Task goal:
Please gather and copy every line in the listing below that contains the word "Mare". Case counts.

[Target position records]
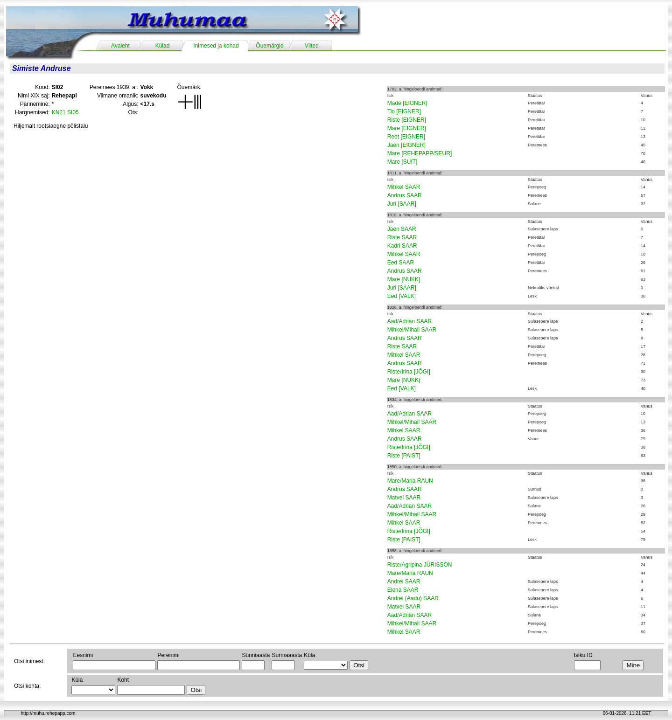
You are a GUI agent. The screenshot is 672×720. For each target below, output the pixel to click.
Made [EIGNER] (407, 103)
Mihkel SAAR (403, 187)
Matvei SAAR (403, 497)
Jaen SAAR (401, 229)
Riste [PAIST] (403, 455)
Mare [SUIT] (402, 162)
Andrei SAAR (403, 581)
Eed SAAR (400, 262)
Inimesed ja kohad (215, 45)
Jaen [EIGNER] (406, 145)
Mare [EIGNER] (406, 128)
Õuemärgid (269, 45)
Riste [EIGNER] (406, 120)
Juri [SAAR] (401, 204)
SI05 (73, 112)
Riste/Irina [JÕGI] (408, 371)
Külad (162, 45)
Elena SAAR (403, 590)
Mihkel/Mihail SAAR (411, 329)
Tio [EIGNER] (404, 111)
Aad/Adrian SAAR (409, 321)
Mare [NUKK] (403, 279)
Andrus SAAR (404, 195)
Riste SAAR (402, 237)
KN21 (59, 112)
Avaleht (120, 45)
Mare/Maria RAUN (410, 481)
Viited (312, 45)
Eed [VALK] (401, 296)
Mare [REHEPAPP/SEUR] (419, 153)
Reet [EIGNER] (406, 136)
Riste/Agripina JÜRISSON (419, 564)
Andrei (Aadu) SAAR (413, 598)
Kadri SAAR (402, 245)
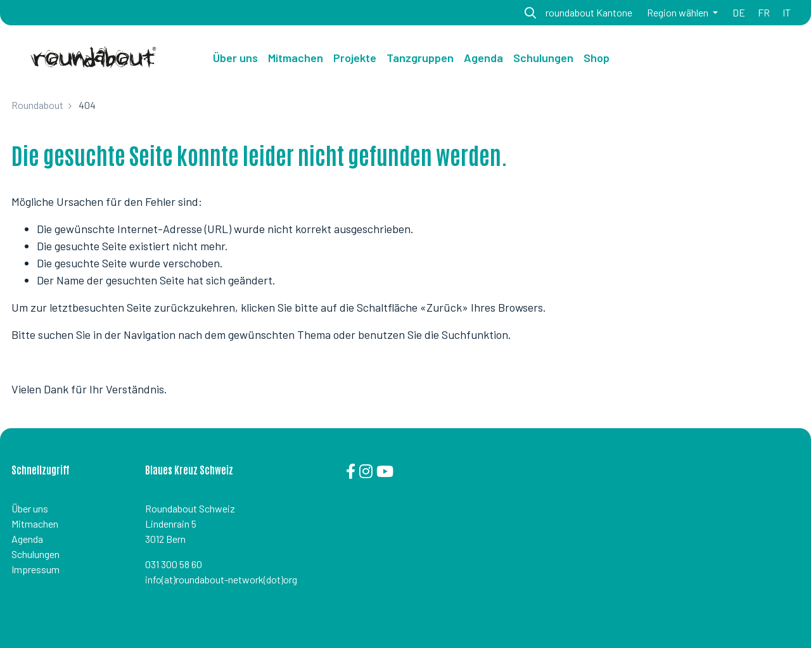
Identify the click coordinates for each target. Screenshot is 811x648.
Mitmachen (34, 524)
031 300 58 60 (173, 564)
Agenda (27, 539)
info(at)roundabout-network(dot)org (221, 579)
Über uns (235, 58)
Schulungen (35, 554)
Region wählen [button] (678, 12)
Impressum (35, 569)
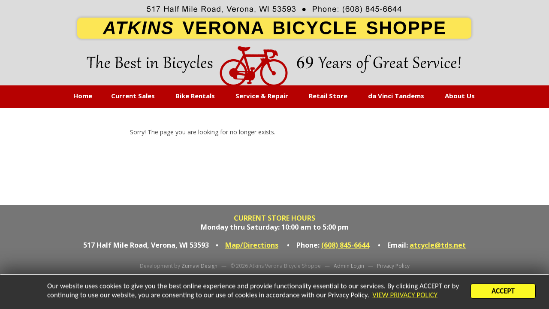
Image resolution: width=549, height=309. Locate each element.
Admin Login (349, 266)
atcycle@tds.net (438, 245)
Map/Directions (251, 245)
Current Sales (133, 95)
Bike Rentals (195, 95)
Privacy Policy (393, 266)
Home (82, 95)
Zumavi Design (199, 266)
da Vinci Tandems (396, 95)
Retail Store (328, 95)
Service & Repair (261, 95)
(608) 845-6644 (345, 245)
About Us (460, 95)
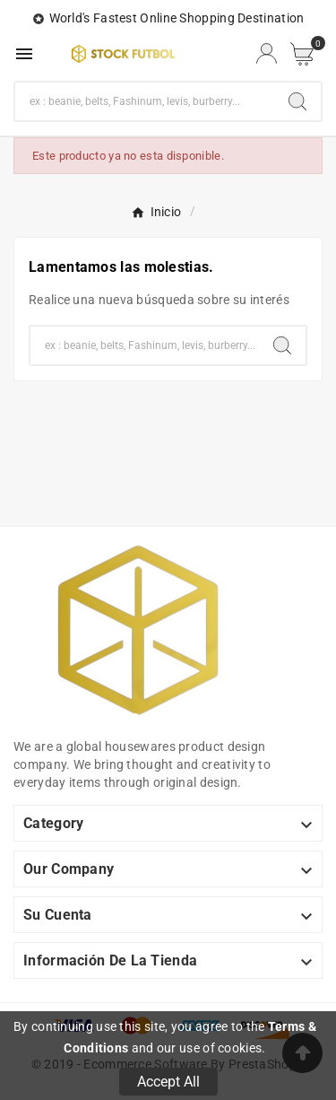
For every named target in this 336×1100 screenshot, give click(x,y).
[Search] (297, 101)
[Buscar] (144, 101)
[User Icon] (266, 53)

Task response:
Mare [SUIT] (402, 162)
Mare [EIGNER] (406, 128)
Mare [NUKK] (403, 279)
Mare/Maria RAUN (410, 481)
Mare [REHEPAPP/SEUR] (419, 153)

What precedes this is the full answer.